***** DATA TO USE
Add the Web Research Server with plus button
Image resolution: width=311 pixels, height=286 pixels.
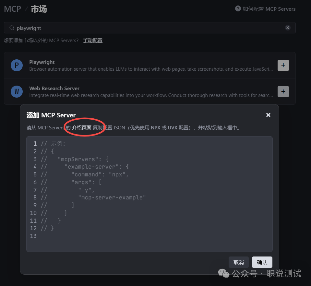point(282,91)
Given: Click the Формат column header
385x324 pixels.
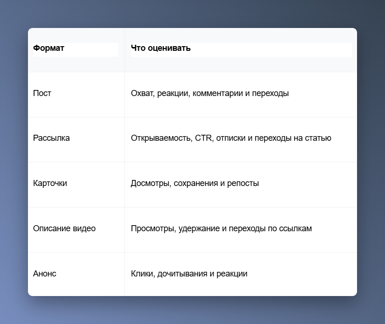Looking at the screenshot, I should coord(76,50).
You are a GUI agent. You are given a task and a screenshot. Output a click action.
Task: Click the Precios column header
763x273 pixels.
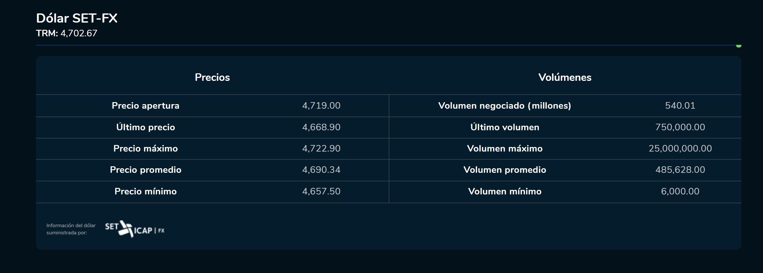click(x=212, y=77)
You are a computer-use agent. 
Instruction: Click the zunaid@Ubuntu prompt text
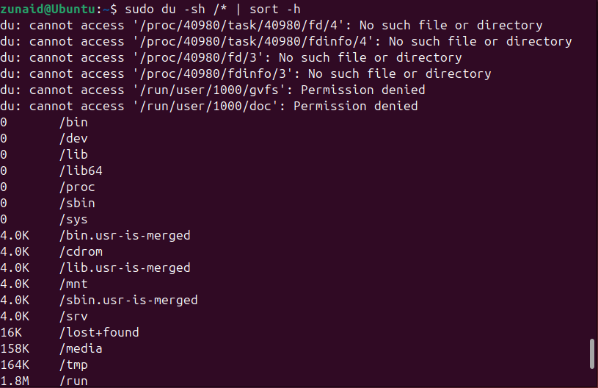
**********
EXERCISE OBJECTIVE >>
Output the entries above exactly. Do not include the pictures.

THE COMPLETED TASK >>
Add the Web Research Server with plus button
Image resolution: width=311 pixels, height=286 pixels.
point(282,91)
Given: Click the Формат column header
385x324 pixels.
Looking at the screenshot, I should coord(76,50).
You are a GUI agent. You are given a task and a screenshot. Output a click action.
Task: Click the Precios column header
763x273 pixels.
click(x=212, y=77)
You are a computer-use agent. 
Instruction: Click the zunaid@Ubuntu prompt text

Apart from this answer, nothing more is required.